火(疾病の外因)

火(疾病の外因)
火は、暑以外の外熱を指します。「五行」では火、「五臓」では心と深い関係があります。また、体内の熱が盛んになりすぎると、内因性の火邪が生じます。具体的に火邪の性質や病状などについてみていきましょう。
陽性の邪気
火は、上に向かう性質があります。高熱、口の渇き、顔面紅潮、目の充血などの症状が現れやすくなります。心に影響を与えると、不眠や意識障害、うわごとなどの症状も出てきます。
火が炎上すると、何も食べていないのに苦みを感じたり、歯ぐきの腫れや舌がただれたりすることがあります。組織が火邪によって、炎症を起こすのです。
水の損傷
火邪は、体の陰や水を消耗させます。これらが損傷すると咽喉の乾きや唇の乾きに始まり、尿の量が減り色も濃くなります。便秘などの症状も。また、火邪によって気が消耗すると、倦怠感、精神疲労、脱力感をおぼえます。
肝に影響
火邪が肝を攻撃して、筋脈が十分に栄養をもらえなくなると、肝風が生じます。
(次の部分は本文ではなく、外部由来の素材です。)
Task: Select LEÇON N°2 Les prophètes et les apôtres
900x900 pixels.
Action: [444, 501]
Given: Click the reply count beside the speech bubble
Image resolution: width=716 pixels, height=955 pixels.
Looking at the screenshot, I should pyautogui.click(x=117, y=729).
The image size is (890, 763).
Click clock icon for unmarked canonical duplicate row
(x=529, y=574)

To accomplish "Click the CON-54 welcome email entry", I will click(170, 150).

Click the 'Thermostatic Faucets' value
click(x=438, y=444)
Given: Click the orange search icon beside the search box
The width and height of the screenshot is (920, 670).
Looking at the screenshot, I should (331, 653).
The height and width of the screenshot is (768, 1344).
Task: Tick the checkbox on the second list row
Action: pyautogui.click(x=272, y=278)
これには、高熱、昏睡、うわごと、頸項部の強直、角弓反張(弓のように反り返ってしまう状態)などの症状が現れます。また、火邪が脈絡を損傷すると、動血現象として、吐血、咳血、鼻血、血尿などの異常な出血があります。
化膿しやすい
火邪が深く血に入り込むと、局所的に血肉を腐食します。そうなると、患部は化膿してにきびなどができやすくなります。また、局所的が発熱することもあります。